Our employees desire to donate pro bono time is evident in the program’s growth: since it launched, more than 700 NetSuite employees have given nearly $1.5 million worth of their time to more than 260 nonprofits. In 2015 alone, more than 300 SuiteVolunteers donated 4,694 pro bono consulting hours, worth more than $700,000 using the industry standard valuation.
One of the keys to the SuiteVolunteer program’s success has been a focus on small, digestible projects that begin and end within a quarter. We assemble our pro bono project teams during the first month of each quarter, and each team completes its project over the ensuing two months. Generally speaking, each quarter now features about 100 employees working on 30 to 40 projects. This distributed approach has enabled us to get more employees involved on more projects, thus impacting more nonprofits. These projects also act as building blocks for our nonprofit partners. We aren’t trying to take on all of their challenges at once, but instead are looking for small, incremental ways to improve their operational success.
The bottom line of all these efforts is the power that comes from sharing talent. Every company has incredibly talented employees in its ranks, many of whom want to use their skills to make a positive social impact. Nonprofits and corporations that are able to harness the skills of these passionate employees will find that the benefits of pro bono contributions run deep. What’s more, taking a strategic approach to choosing a pro bono partner and thoroughly outlining the need you’re addressing can ensure a successful project.

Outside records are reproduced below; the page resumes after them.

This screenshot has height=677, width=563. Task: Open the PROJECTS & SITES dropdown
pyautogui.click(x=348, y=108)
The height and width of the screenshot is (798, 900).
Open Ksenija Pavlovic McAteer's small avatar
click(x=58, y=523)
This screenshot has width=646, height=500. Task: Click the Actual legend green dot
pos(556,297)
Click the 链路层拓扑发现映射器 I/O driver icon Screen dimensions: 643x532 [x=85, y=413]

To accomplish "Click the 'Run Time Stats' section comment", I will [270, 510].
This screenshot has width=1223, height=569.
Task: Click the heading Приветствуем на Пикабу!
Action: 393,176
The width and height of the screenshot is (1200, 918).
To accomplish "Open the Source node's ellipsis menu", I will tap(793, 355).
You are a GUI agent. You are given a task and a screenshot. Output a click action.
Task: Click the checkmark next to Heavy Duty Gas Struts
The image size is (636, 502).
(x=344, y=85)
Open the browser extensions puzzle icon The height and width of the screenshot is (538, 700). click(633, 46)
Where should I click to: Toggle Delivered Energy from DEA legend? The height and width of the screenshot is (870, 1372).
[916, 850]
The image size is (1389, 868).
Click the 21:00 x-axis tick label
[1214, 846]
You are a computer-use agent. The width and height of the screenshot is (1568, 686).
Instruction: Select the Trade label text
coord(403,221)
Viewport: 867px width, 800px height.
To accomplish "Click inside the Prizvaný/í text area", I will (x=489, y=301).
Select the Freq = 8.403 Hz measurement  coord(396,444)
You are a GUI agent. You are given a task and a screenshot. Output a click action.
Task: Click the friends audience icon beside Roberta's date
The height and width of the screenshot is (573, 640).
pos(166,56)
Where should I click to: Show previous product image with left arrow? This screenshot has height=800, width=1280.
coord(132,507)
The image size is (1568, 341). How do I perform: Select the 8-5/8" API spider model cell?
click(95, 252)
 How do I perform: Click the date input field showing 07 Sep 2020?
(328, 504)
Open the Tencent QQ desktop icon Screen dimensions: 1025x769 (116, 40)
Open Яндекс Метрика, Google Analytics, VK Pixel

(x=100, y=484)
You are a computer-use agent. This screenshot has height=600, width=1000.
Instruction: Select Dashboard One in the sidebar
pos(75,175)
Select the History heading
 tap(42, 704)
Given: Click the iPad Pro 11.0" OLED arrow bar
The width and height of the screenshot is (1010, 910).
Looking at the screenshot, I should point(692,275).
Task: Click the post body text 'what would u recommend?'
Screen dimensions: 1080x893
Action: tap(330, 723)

For corporations, providing pro bono opportunities for your employees will not only engage your employees and strengthen your business, but can inspire your customers and partners to develop similar programs, thus exponentially driving change in the social sector.
Pro bono help, once thought of as only something lawyers provide, is growing more prevalent across business sectors. By effectively tapping pro bono volunteer skills and corporate pro bono programs, you will gain access to a new pool of resources that can help build capacity and fund those often overlooked “overhead” projects.
For businesses, their employees and the nonprofits they serve, pro bono volunteering can be the ultimate win-win-win.